We return, finally, to Rousseau as he appears in Derrida’s chapters. The Essay on the Origin of Languages is a text in love with music, with tears, with climates, with the voice that trembles because it sings before it speaks. Derrida honours this love by locating it in a sequence where feeling precedes reason, where song precedes calculus, where metaphor precedes concept. He quotes and paraphrases with a scholar’s tact. But he makes the Essay legible to those who fear its unruliness. He offers it a civic identity card. He recovers its scandal as a phase in the rise of representation. He then proceeds to show how the alphabet refines the economy of the sign until absolute representation makes a bid for perfect presence. The critique is incisive. The nerve is cool. The effect is a closure. The Essay has been saved for the archive. It can be taught. It can be quoted. It can be used as evidence in the case against metaphysical presence. It has become a document. Bataille does not save documents. He burns them to see what light they give. He might copy a line before the flame takes it. He will not ask the line to testify for the law. He will ask it to justify the night. That is the part of Rousseau that belongs to play. That part is not safe with Derrida. It will always be admitted on condition that it pay for its seat by helping philosophy set the courtroom in order.
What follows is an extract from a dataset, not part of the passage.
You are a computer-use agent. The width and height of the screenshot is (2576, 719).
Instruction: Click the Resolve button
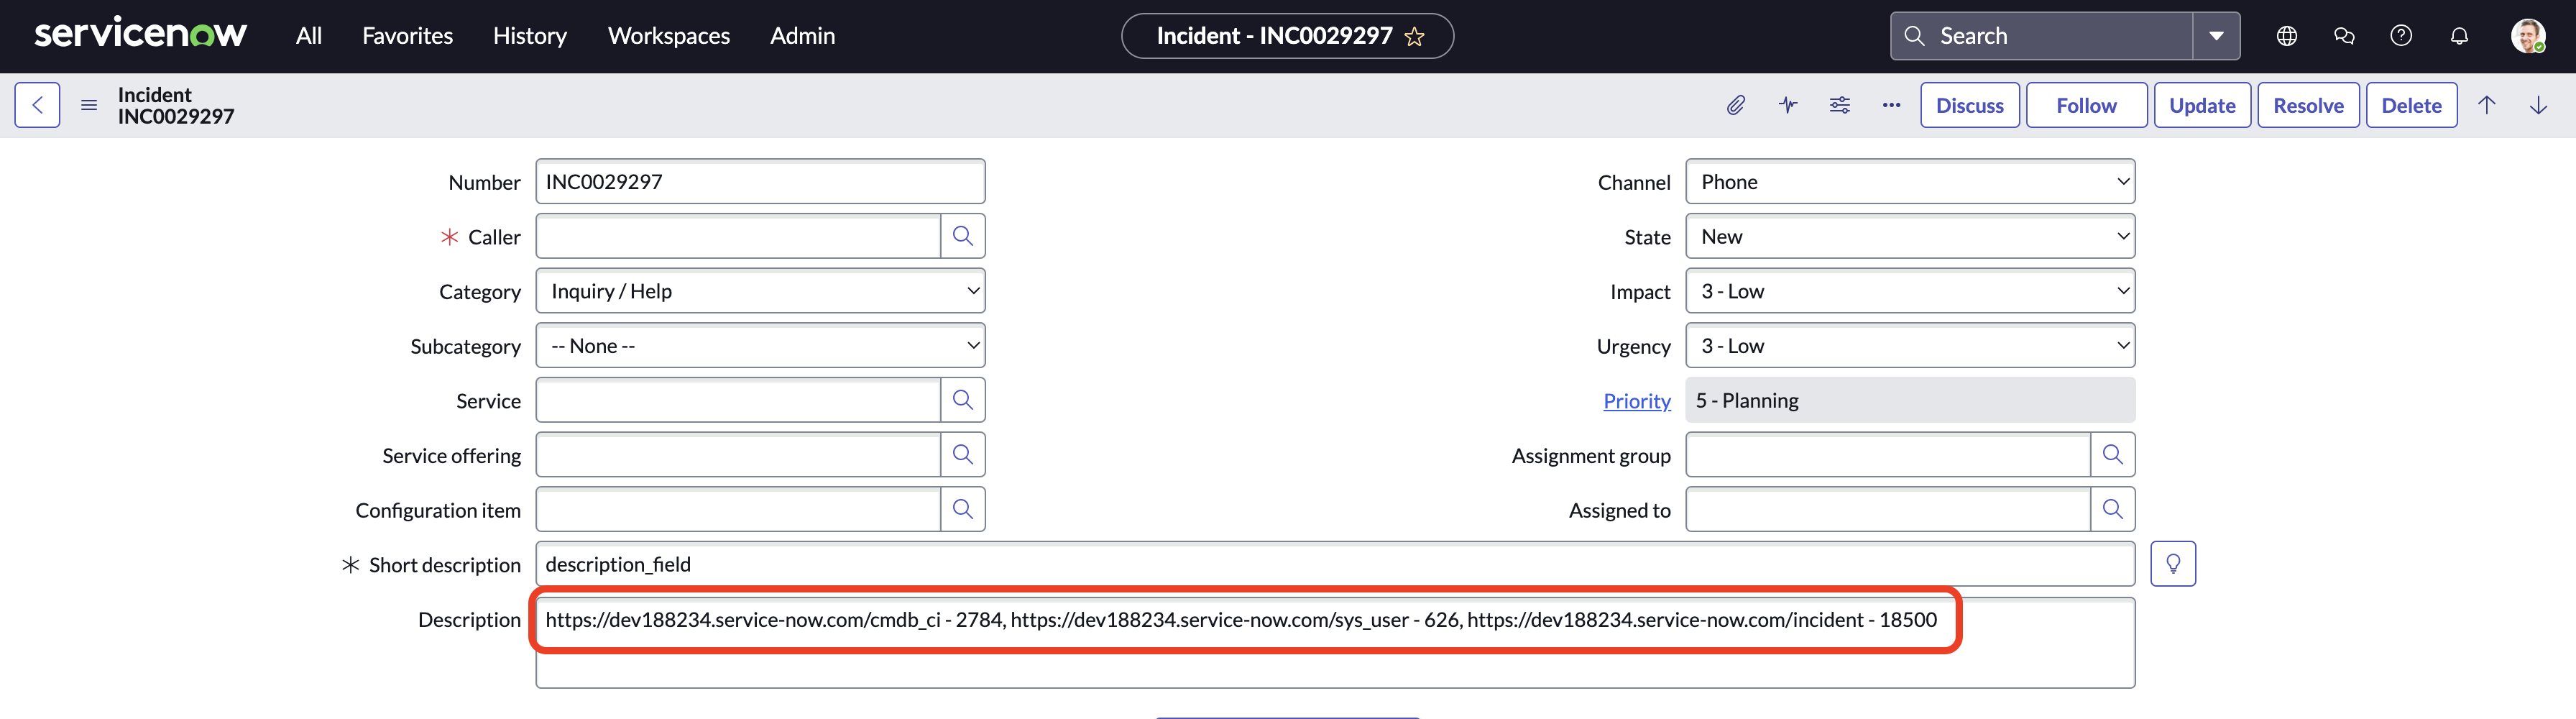[2308, 105]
If the choice must be forced, I choose the laugh that makes law stutter. I choose the kind of play that answers to nothing but its own sovereign cost. I choose against the puritan ethic that never names itself as such because it lives in the comfort of its reasonableness. I choose Bataille’s risk over Derrida’s gentle custody. A culture that replaces sovereign expenditure with the pedagogy of the supplement will inherit a desert of prudent pleasures and venerate an index where a festival should have been. A culture that accepts erotic assent will accept the danger that words may not always serve governance and that writing may at times be a sacrifice rather than a proof. The former culture will call itself mature. The latter will be alive.
There is a decision, and it is a decision about whether play is to be administered or lived.